This interview with Scott Adsit went up at The AV Club last week, and made me interested in seeing more episodes of the Adult Swim show Moral Orel. This was a show I was excited about when it started, due to Dino Stamatopoulos' comedy-writing history. It ended up not being as good as I would want it to, and watching Adult Swim programming online was always sort of a dicey proposition with how things would go on-and-offline at will. Now, it was being canceled for being bleak, depressing, and not fitting with the rest of the Adult Swim content. Sounds great.
I ended up catching a new episode premiere last night. It was pretty great.
The argument that the show is not anti-religion, but is just a satire of religious hypocrisy, never held any water with me, though. This is clear more than ever now that it is so bleak. It's actively nihilistic, people are horrible to each other. It's not without empathy, but I never get the impression that the character's main problem is their hypocritical approach to religion.
But the episode I saw last night? Great. Here are some insane reference points for this show: Chris Ware comics. Lynda Barry's novel Cruddy. The Wire. Wonder Showzen. Early seasons of The Simpsons. Chris Ware for the way bleakness is being presented passed down from generation to generation. Cruddy for similar reasons, but with the addition of the real threat of violence. The Wire... again, bleakness, but also for being a TV show that really makes you feel empathy. Wonder Showzen for the general presentational parody approach that accentuates the void of its worldview. And The Simpsons for how it takes that and filters it into a more narrative form using the family. I don't know, it really struck me as a piece of work. Watching other episodes from the season online this afternoon were not quite as strong, but still gave me the impression that watching all of it, in order and in big chunks, would really be quite the thing to bring on a dark place.

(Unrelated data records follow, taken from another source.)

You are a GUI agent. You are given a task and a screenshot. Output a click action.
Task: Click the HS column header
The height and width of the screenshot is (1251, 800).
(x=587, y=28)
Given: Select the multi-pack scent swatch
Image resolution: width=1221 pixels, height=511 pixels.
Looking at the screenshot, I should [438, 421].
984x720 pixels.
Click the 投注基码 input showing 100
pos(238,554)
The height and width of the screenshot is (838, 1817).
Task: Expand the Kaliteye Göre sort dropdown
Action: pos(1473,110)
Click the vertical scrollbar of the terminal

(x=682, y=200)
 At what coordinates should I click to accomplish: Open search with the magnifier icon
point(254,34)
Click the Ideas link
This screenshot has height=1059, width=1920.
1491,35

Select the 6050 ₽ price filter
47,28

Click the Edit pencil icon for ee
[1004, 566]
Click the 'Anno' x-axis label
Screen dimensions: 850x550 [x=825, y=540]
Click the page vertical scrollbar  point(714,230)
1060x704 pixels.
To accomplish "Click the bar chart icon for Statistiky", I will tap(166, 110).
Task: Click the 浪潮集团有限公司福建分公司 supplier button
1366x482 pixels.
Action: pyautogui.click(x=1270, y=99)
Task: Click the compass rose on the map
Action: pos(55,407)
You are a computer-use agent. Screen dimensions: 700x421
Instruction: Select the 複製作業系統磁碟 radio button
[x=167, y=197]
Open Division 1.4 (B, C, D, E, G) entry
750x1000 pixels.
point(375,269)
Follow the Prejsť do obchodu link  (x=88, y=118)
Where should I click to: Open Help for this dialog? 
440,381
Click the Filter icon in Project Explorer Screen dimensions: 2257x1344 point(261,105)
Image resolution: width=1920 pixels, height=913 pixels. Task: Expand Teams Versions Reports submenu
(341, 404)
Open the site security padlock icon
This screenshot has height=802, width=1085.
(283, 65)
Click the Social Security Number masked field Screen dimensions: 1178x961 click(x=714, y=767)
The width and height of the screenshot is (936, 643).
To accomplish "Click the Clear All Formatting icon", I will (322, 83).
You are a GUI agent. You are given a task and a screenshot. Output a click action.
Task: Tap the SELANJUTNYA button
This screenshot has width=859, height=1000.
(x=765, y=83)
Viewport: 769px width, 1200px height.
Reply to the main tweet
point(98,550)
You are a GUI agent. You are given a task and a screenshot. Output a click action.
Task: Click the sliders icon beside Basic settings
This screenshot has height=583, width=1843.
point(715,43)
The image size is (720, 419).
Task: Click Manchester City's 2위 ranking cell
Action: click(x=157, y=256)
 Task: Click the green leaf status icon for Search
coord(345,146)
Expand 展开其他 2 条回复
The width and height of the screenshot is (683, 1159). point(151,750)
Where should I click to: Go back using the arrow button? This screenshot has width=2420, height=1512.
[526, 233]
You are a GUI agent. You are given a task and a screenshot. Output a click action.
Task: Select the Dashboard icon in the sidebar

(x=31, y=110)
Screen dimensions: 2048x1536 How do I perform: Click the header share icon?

The way that Mountain Goats songs are used works really well- I have done the thing in the past where I listened to that stuff obsessively, and it's not at all uncommon. This actually feels like it's earning its music choices, and not just using it as indie-culture referents the way that a live-action comedy about teenagers and twenty-somethings would. The songs are used to really devastating effect, because they're actually coming from a real place of identification and empathy. I really hope the third season gets a DVD release.